Y volvió bailoteando a dejarlo en su lugar. Al bajar osé preguntarle si tenía alguna teoría.
—No lo que usted llamaría una teoría —respondió—. Todo está muy oscuro. Pero vea, ¿qué es eso? ¡Un poco de luz! Poco a poco se vuelve más intensa. Y entonces Papa Picon lo ve todo. ¡Todo! —agregó, y yo esperaba que estuviera en lo cierto.
Al fin llegamos al dormitorio de Mary Thurston y encontramos al sargento Beef hundido en un sillón junto a la ventana.
—¡Ah, el buen Boeuf![1] —exclamó Picon, con una gálica ligereza que no terminaba de gustarme en presencia de un muerto—. ¿En guardia, eh? ¿Está permitido echar un vistazo?
—Puede mirar —dijo el sargento—. Pero no debe tocar nada, señor.
—Bien. ¿Y qué aguarda tan pacientemente, sargento?
—¿Yo? Espero que llegue la orden de arresto. Ya entregué el informe.
Picon no pudo evitar una sonrisa.
—¿Espera la orden, eh? Muy bien. ¿Ya sabe, entonces, quién es el culpable?
—Claro que lo sé. Es tan obvio como su nariz.
Picon se volvió hacia mí.
—¿Cómo es esa expresión tan inglesa? Quiere guerra, ¿eh?
Ahora le tocó al sargento sonreír.
—Usted lo ha dicho —respondió.
Picon dedicó bastante tiempo al examen del contenido de la habitación. Y mientras lo hacía pensé que el examen no se debía a que esperara encontrar algo aquí, sino porque él era minucioso por naturaleza, y no se quedaría con una teoría sin asegurarse de que nada podía contradecirla.
—Y ahora, señor Townsend, ¿me haría un favor? ¿Podría ir al vestíbulo, encender la radio, y volver aquí?
Le obedecí no de muy buen grado, preguntándome qué pensarían Thurston y los demás al oír música en la casa. Se lo expliqué rápidamente a Williams, Norris y Strickland, que estaban en el vestíbulo, e hice lo que Picon había pedido.

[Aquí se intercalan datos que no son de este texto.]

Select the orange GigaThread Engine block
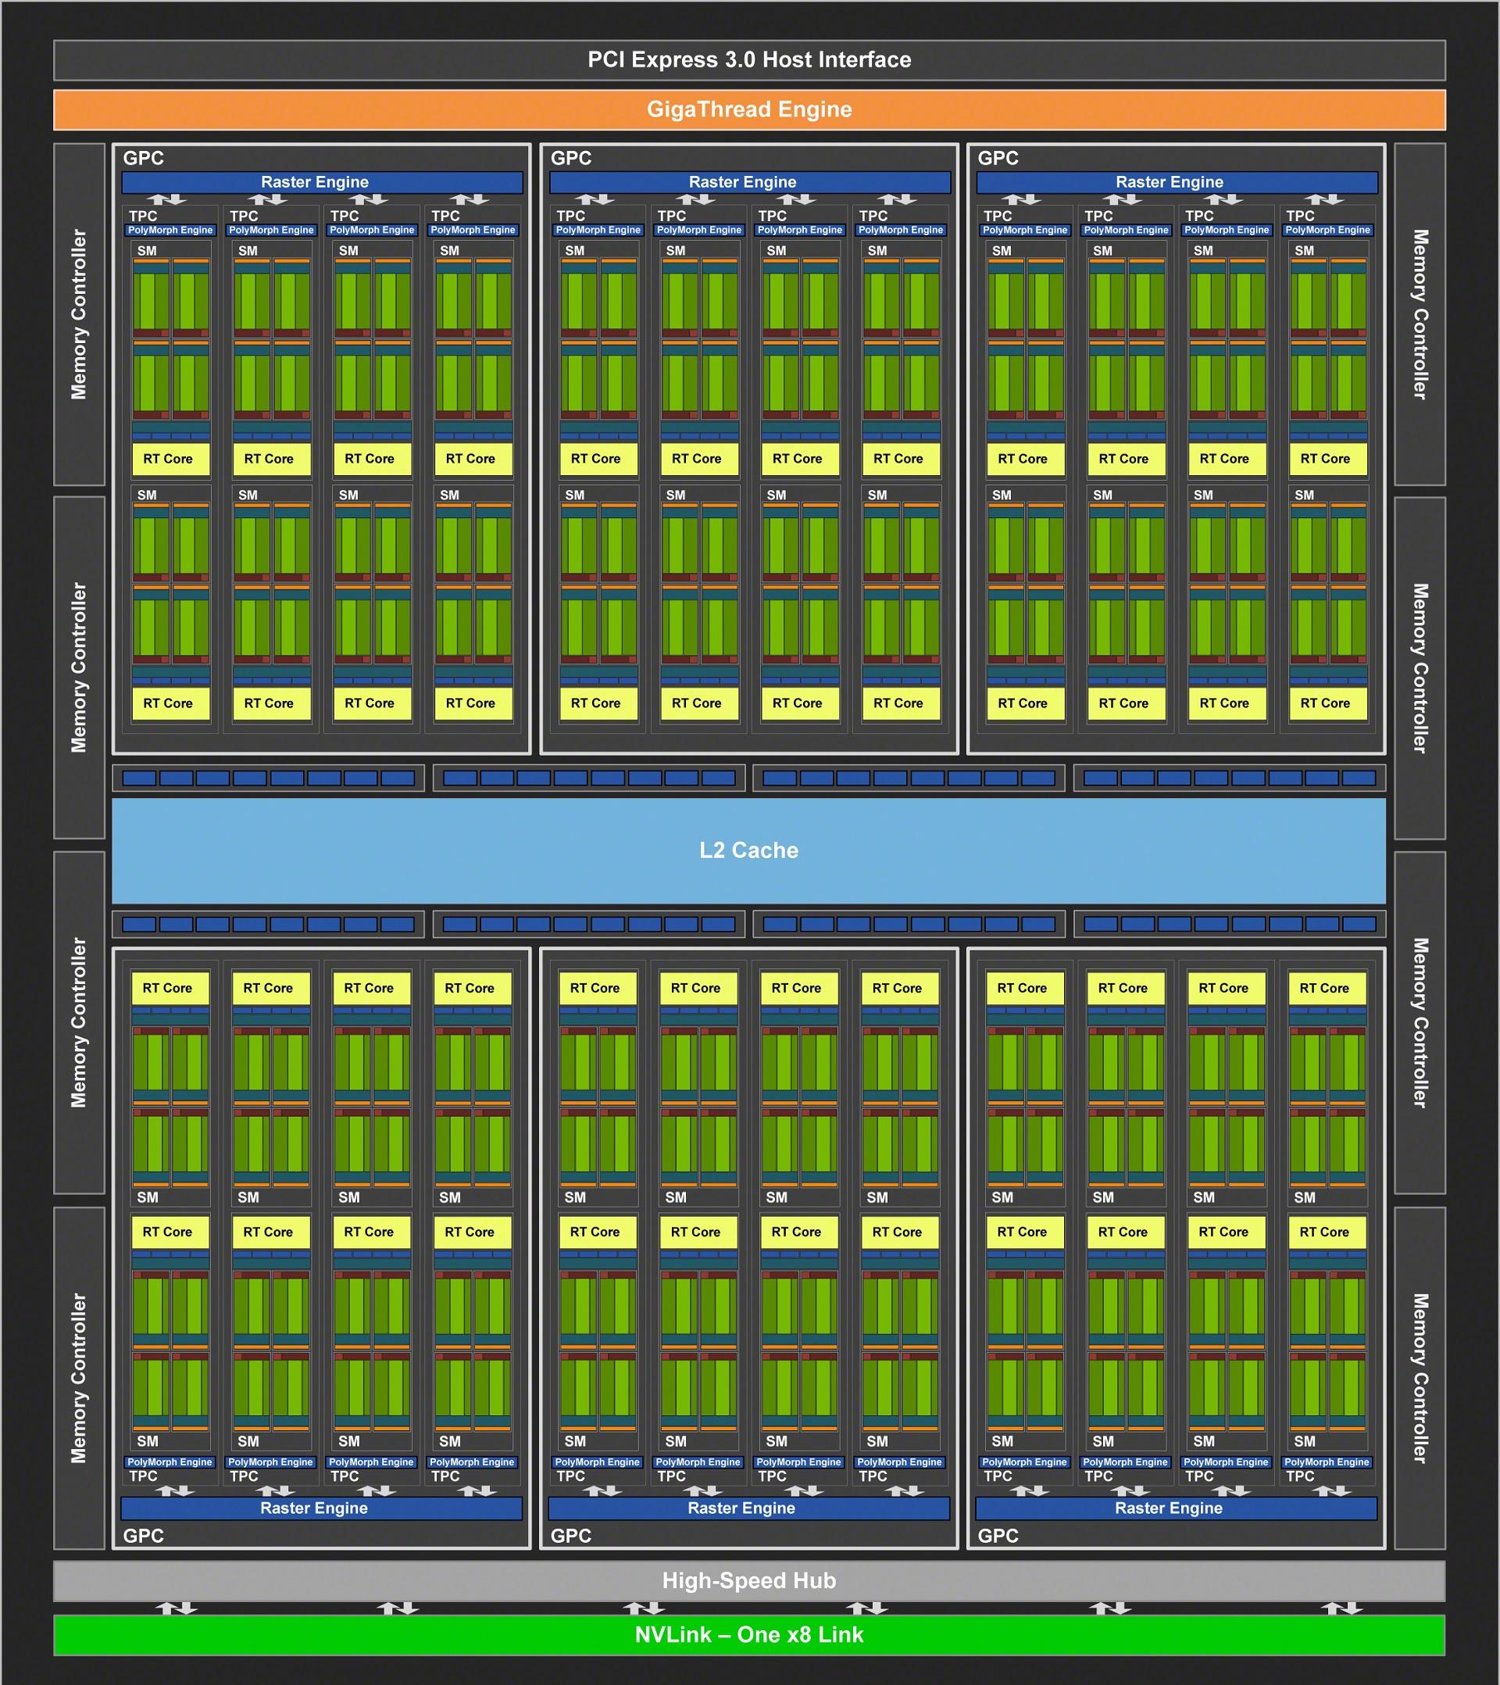Screen dimensions: 1500x1685 pyautogui.click(x=748, y=110)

—Gracias —dijo cuando regresé—. Y ahora la luz se hace más intensa.
Creyendo que comprendía lo que me estaba diciendo, dije:
—No debe dudar de que hayamos oído gritar a la señora Thurston, Monsieur Picon.
—¿Oyó eso? —preguntó despacio.
—Claro que sí.
Entonces dijo algo extraordinario.
—No esté tan seguro, m’sieur. El oído humano es un órgano curioso. A veces oye lo que no puede oír. Y a veces no oye lo que debe oír.
Después de esto, que interpreté como deliberada mistificación, él también se fue deprisa al pueblo, probablemente en busca de su almuerzo.